[jhc] Re: Ids in Jhc.

Wed Feb 13 19:23:08 EST 2008

On Feb 14, 2008 12:50 AM, John Meacham <john at repetae.net> wrote:
> (I'm gonna forward this response to the jhc list too, if that's okay)
>
>
> On Thu, Feb 14, 2008 at 12:26:49AM +0100, Lemmih wrote:
> > I've been wondering about your use of Ids in Jhc.
> > As far as I can see, the rules for Ids goes as following:
> >  * named ids are odd
> >  * unnamed ids are even
> >  * id '0' has special significance.
> >
> > Can you tell me a bit about how unnamed ids are used, why id '0' has
> > special meaning, and how you generate new, unique unnamed ids.
>
> Yes. that is correct.
>
> named and unnamed ids behave the same way, except named ids get a pretty
> name when printed out as opposed to just a numebr and are generally
> derived from a user supplied name. Also, all 'top level' names are
> always 'named' to ensure they remain globally unique.
>
> named Ids are odd, these are looked up in a table that is implemented
> via a hash table written in c in the StringTable/ directory. due to an
> intentional quirk of its implementation, it only generates odd, positive
> values. Conversion between a number and its string form is constant
> time in both directions.

§ What is needed
Pick up the email reply about Ids in Jhc after its final sentence and keep writing it.

§ Exercise data

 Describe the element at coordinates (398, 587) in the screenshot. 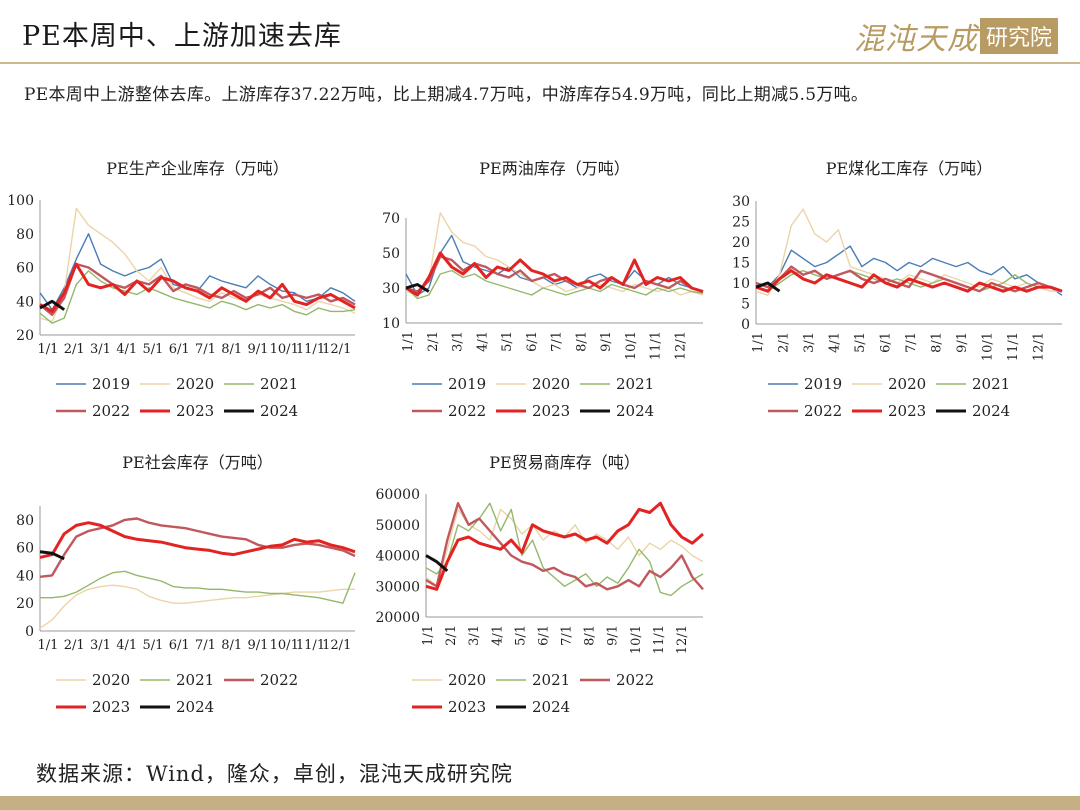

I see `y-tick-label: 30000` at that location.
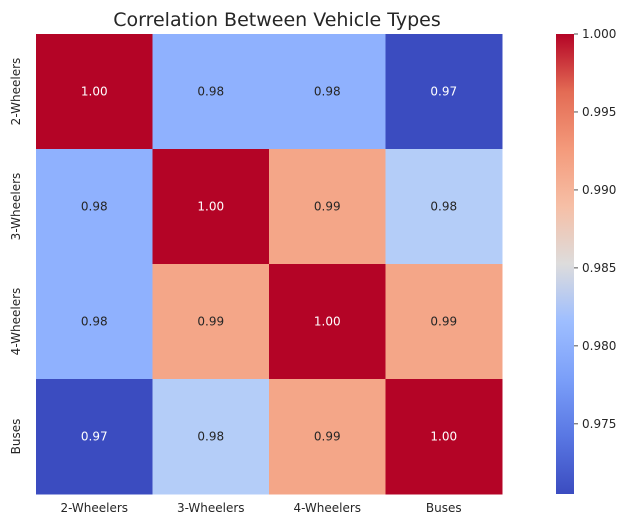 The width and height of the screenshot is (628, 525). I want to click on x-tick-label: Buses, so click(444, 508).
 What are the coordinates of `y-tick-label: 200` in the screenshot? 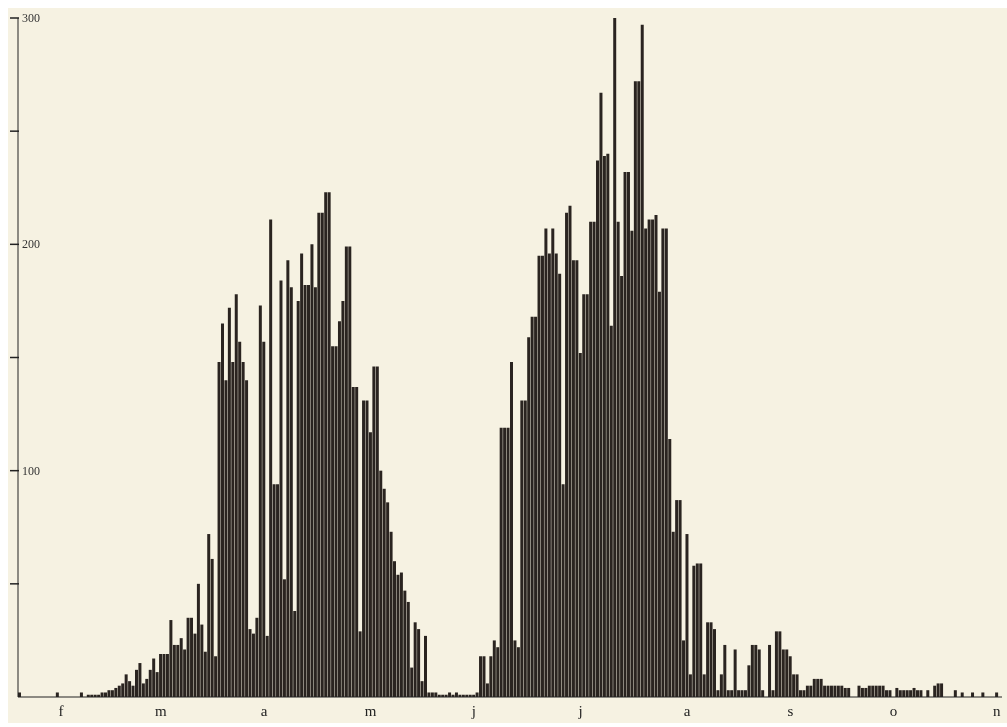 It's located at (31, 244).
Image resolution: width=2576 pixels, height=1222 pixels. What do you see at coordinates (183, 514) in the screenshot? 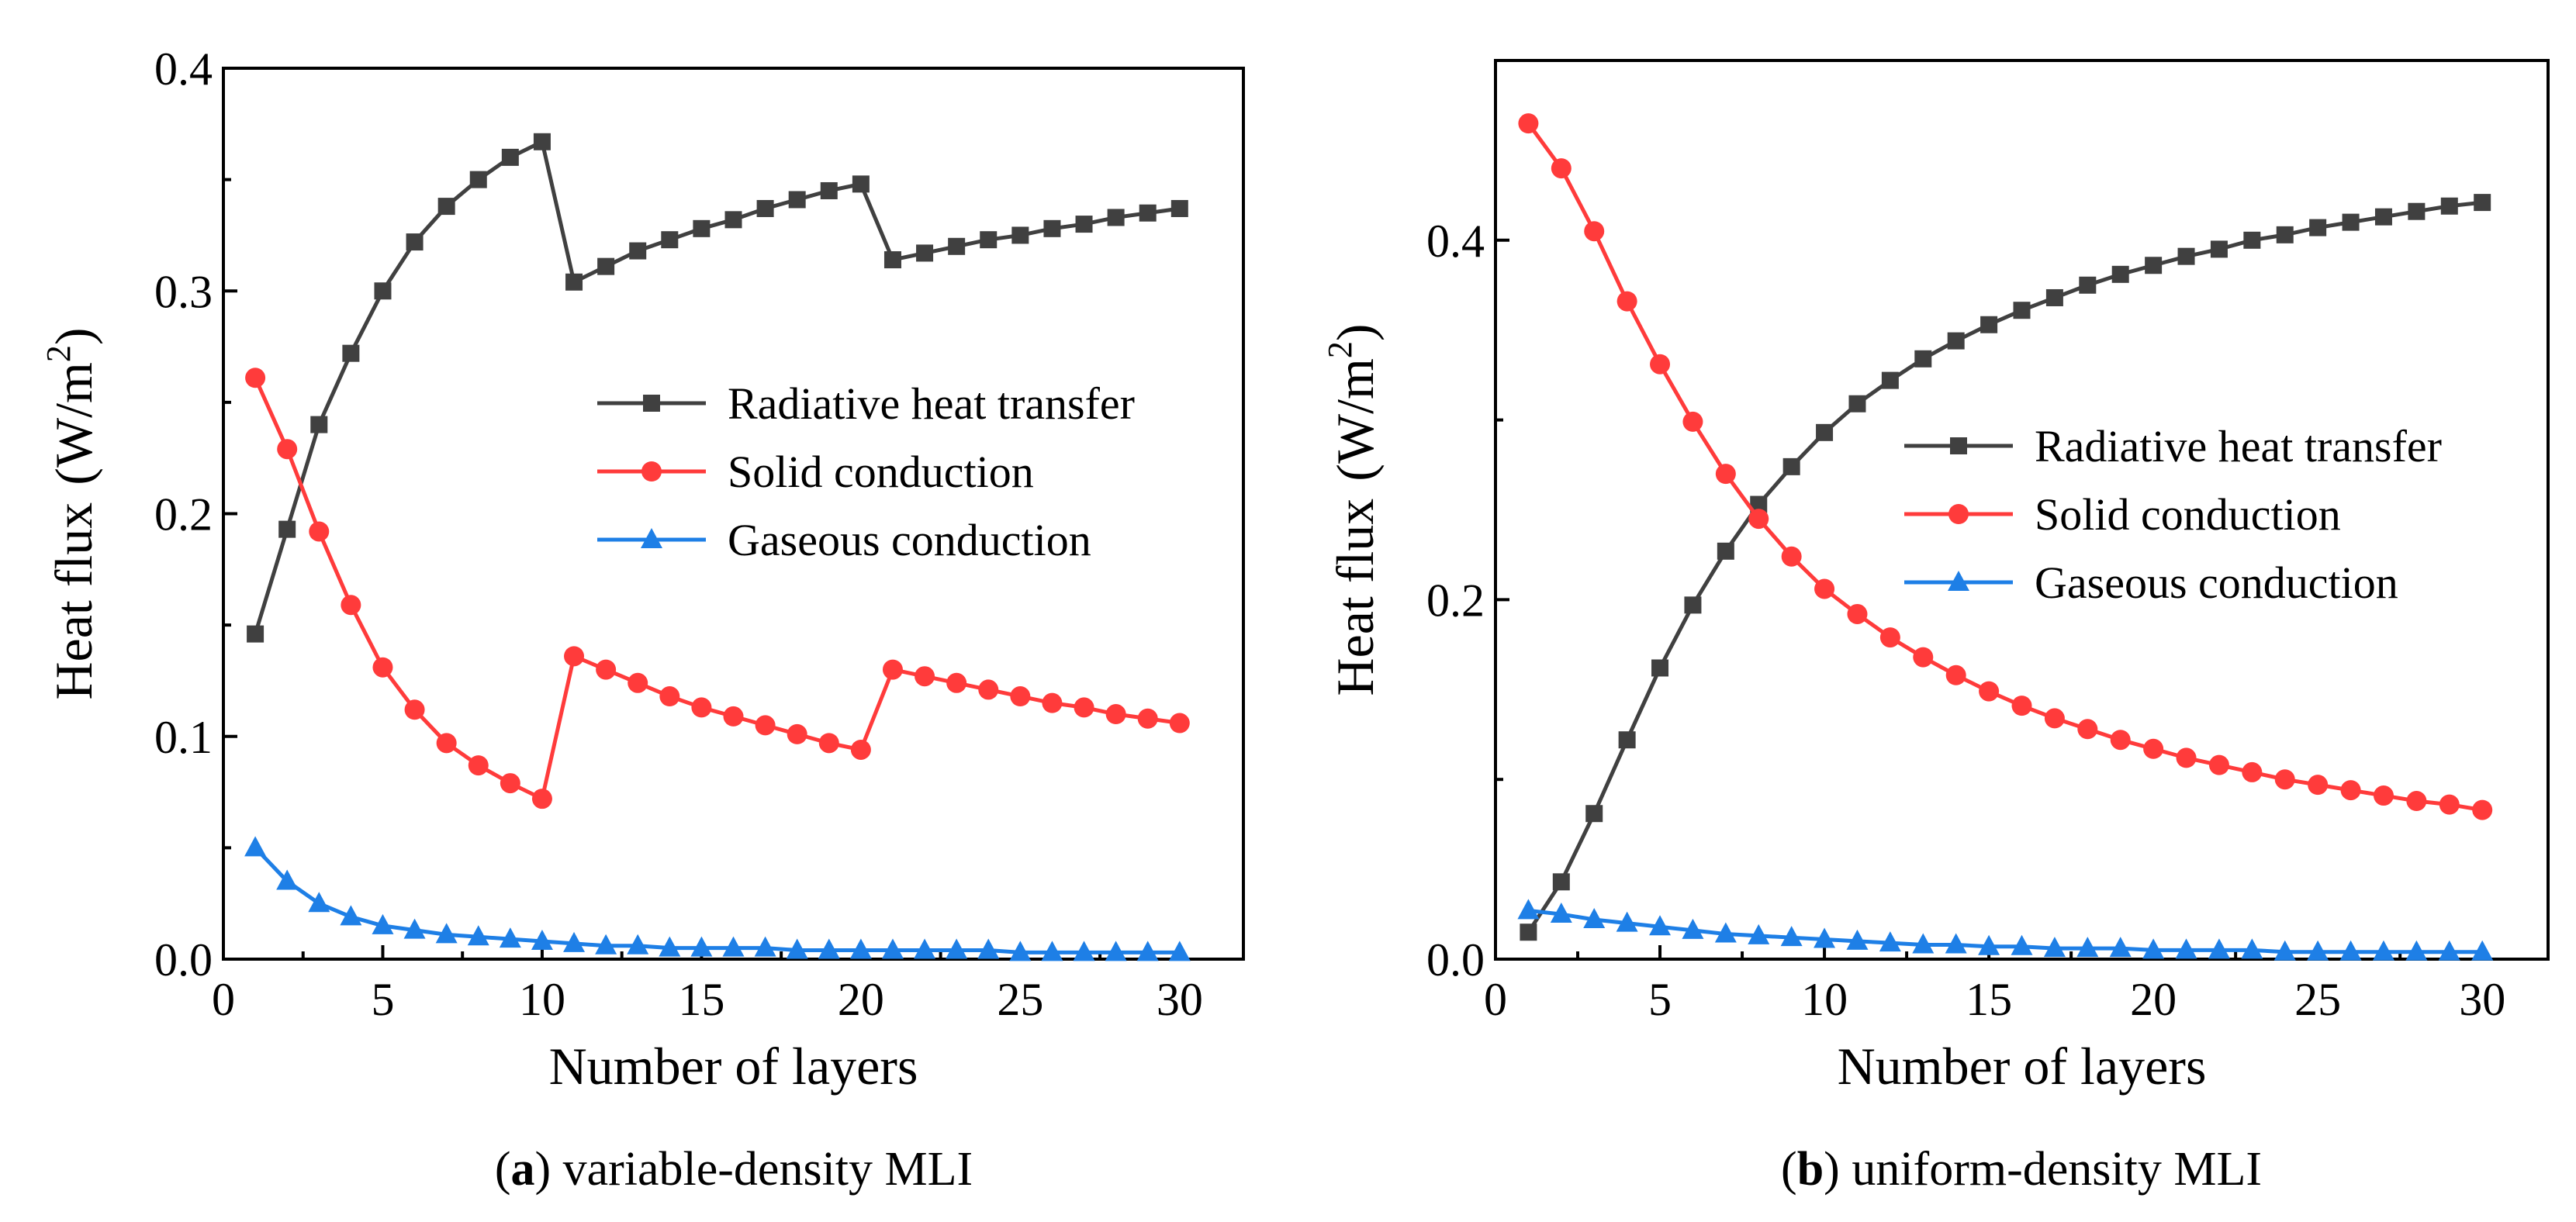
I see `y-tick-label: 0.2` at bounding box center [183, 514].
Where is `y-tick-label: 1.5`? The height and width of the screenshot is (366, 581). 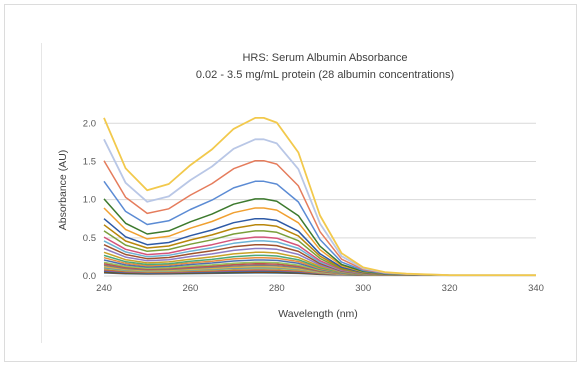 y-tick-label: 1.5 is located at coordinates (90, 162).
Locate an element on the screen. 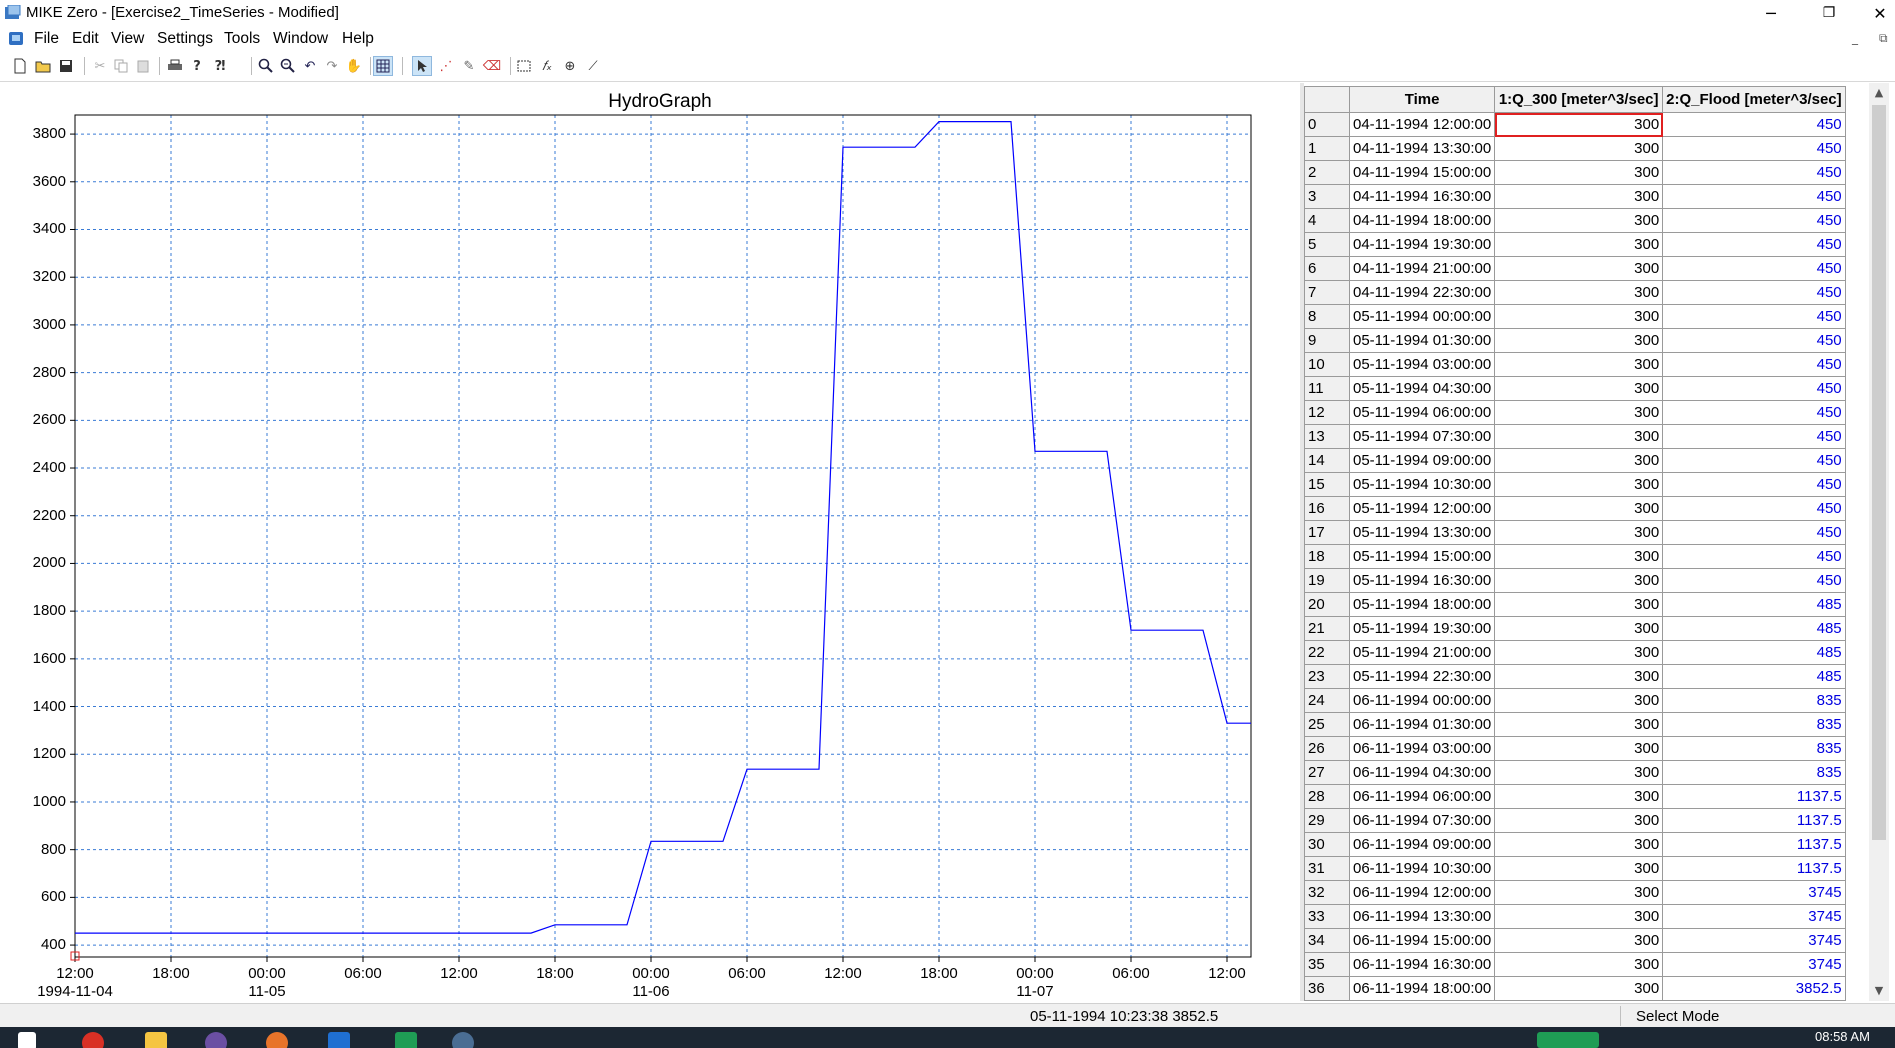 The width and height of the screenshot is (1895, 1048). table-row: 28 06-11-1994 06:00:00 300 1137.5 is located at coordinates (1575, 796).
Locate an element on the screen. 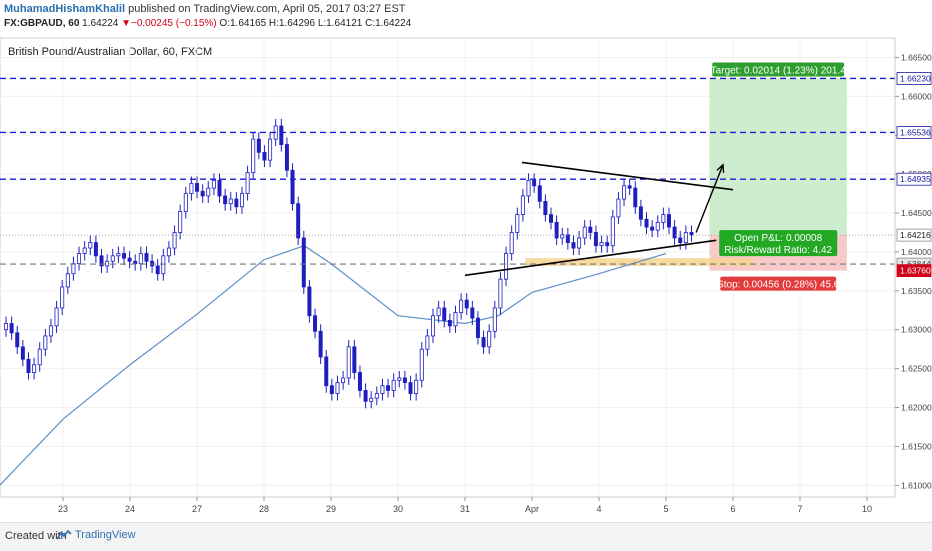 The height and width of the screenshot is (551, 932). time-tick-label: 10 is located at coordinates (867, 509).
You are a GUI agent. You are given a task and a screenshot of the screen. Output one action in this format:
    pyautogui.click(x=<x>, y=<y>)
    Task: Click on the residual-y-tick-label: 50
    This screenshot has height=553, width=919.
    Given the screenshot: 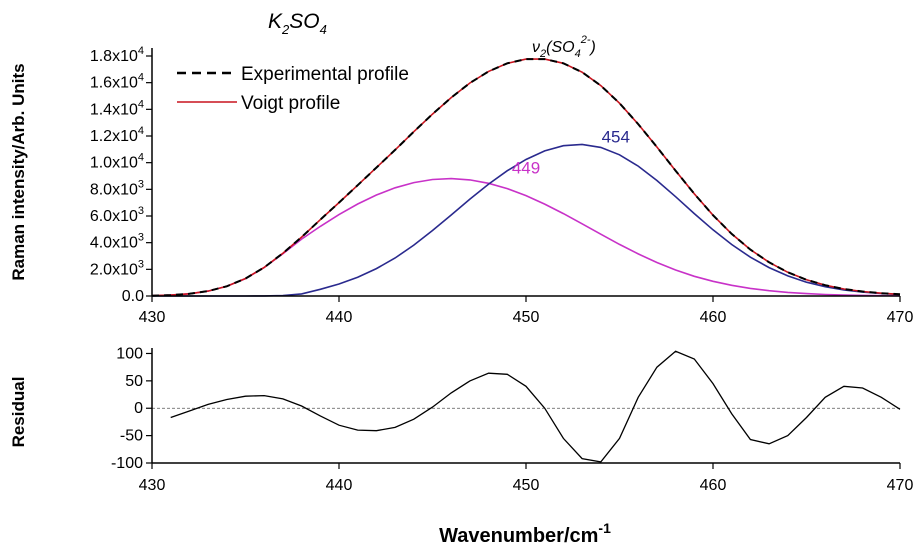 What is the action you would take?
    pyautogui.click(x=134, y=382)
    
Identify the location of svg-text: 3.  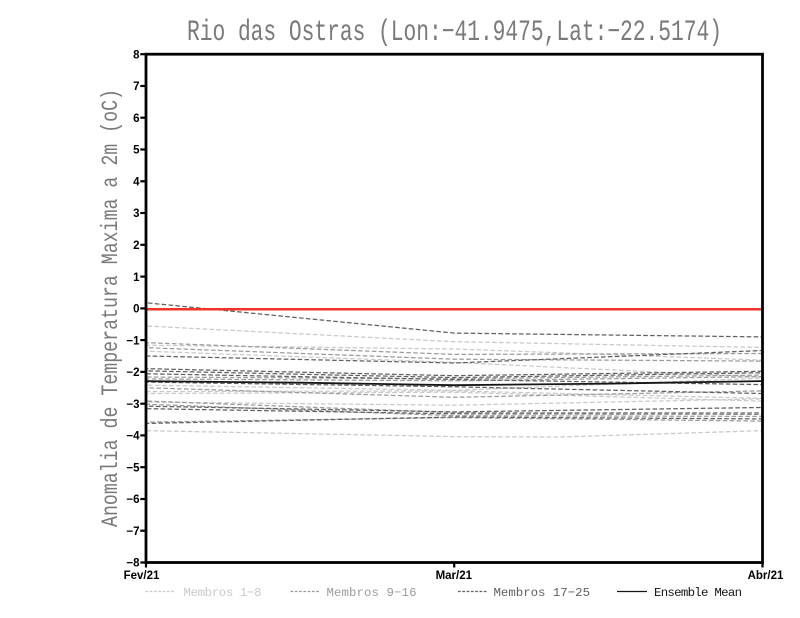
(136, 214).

§ Task output
>
> zero is a 'special' id in that it can be treated normally except it can
> never appear in an expression, only in a binder. so \ v0 -> ... is okay,
> but \ x -> .. v0 ... is not. This means you can always use 0 as a binder
> when you know a value is not used without worrying about shadowing a
> real definition.
>
>
> unnamed ids are arbitrary positive even numbers, there is no particular
> need to allocate them in a special way, they are _not_ globally unique
> so you just need to ensure you don't shadow any existing variables when
> assigning new ones. in general, this consists of having a set of 'in
> scope' names (which is often something you need to keep track of anyway)
> and you choose some value that is not in the 'in scope' set and add it
> to the set. this ensures ids don't shadow each other, but not that they
> are unique.
>
>
> negative ids are used inside of a few specialized routines internally
> and should never make it out into the world. for instance, in the
> unification algorithm they are used to represent alpha-renamed values so
> we don't need to scan for used names before hand, however the terms
> returned have their original ids restored.
>
> hope this helps...
>
> It is quite bothersome to me that 'Id' is just an Int and not a
> newtype... that is something I have been slowing getting the code ready
> to fix for a while now..

I'd like to fix it in another way, if you have no objects.

By my count there are 120 unique atoms in base-1.0.hl. Those 120 atoms
are saved ~2344 times each (there's a total of 281338 atoms).
Compressing the files with gzip reduces the negative effect on file
size but the overhead of parsing 281k atoms is still there.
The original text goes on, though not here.